Korean independence activist (1867–1932)

Yi Hoeyŏng (March 17, 1867 – November 17, 1932), also known by his art name Udang, was a Korean independence activist, anarchist and one of the founders of the Sinhŭng Military Academy in Manchuria.

==Biography==
Yi Hoeyŏng was born in 1867. After Korea was annexed by the Empire of Japan in 1910, Yi and his five brothers fled into exile in China. Yi and his family initially found refuge in Manchuria, where he established the Society for Cultivation and Study and the Sinhŭng Military Academy for training activists of the nascent Korean independence movement. He then settled in Beijing, where he began organising with other Korean independence activists. Together with fellow exiles Shin Chae-ho and Yu Ja-myeong, Yi established the newspaper Heavenly Dream in 1921. At this time, Yi began looking for a new political philosophy which could guide the independence movement, and developed his ideas through conversations with Yu and Yi Jeong-gyu. It was Yi Jeong-gyu, who was attempting to establish a utopian farming village in Hunan, who influenced Yi Hoeyŏng towards the political philosophy of anarchism. By late 1923, he had adopted the philosophy; he later said that he did not "convert" to anarchism or become an anarchist, so much as he found that the philosophy coincided with his existing ideas about Korean independence.

Yi soon became known as a "pioneer of Korean anarchism", notably influencing Shin to adopt anarchism as his guiding philosophy. Yi proposed that Korean anarchists collaborate with the Chinese anarchist movement, believing that mutual cooperation between the two movements was essential. In April 1924, Yi co-founded the Korean Anarchist Federation in China (KAFC) and its newspaper Jeongui gongbo, for which he served as editor-in-chief. In the paper, Yi outlined his vision for a post-independence Korea, which he believed should involve the decentralisation of power to a system of local autonomous communities. He believed that the economic system in this post-independence Korea should be self-managed by society, although he refused to proscribe any specific system, in order to remain open to alliances with other sections of the Korean independence movement.

Yi was unable to attended the founding conference of the Eastern Anarchist Federation (EAF) in 1928, but sent his congratulations after its establishment.

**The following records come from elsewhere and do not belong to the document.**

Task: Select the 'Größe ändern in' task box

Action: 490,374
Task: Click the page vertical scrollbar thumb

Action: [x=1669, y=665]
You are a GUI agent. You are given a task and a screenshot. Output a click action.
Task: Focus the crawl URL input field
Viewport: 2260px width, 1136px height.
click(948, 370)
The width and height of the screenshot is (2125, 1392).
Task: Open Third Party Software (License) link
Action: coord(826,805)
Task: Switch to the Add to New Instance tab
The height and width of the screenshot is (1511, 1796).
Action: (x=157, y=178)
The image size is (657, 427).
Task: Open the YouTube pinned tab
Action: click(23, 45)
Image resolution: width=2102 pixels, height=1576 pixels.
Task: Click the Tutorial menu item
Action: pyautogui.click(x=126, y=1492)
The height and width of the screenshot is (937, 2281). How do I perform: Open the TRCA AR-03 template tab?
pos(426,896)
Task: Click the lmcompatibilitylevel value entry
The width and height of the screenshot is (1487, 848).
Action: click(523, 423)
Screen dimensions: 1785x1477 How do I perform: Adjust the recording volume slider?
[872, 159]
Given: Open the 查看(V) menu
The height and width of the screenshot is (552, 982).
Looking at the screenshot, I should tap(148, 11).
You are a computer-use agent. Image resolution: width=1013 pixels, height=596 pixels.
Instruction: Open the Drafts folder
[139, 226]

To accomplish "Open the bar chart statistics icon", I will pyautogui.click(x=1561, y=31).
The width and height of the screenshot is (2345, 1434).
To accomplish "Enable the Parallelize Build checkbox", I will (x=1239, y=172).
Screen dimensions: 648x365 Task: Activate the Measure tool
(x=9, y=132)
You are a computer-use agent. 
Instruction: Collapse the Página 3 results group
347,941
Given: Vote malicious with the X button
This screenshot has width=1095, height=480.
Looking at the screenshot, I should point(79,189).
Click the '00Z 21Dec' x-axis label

He proposed that the EAF lend its support to the Korean independence movement, declaring the Korean anarchists to be a genuine national liberation movement, and his proposal was adopted by the conference. In 1930, Yi established the Federation of the Korean Youth in South China, which brought together Korean anarchists in Shanghai. His son, Yi Gyuchang, was among its members. In the wake of the Japanese invasion of Manchuria, Yi discussed the formation of an anti-Japanese alliance between China and Korea with the Chinese anarchists Wu Zhihui and Li Shizeng. After learning of the collapse of the Korean People's Association in Manchuria, Yi sought to return to the region, but he was arrested on the way by the Imperial Japanese police in November 1932. Yi died later that year.

==Popular culture==
In 2010, a five-part drama series about his life, titled Freedom Fighter, Lee Hoe-young, was aired by KBS.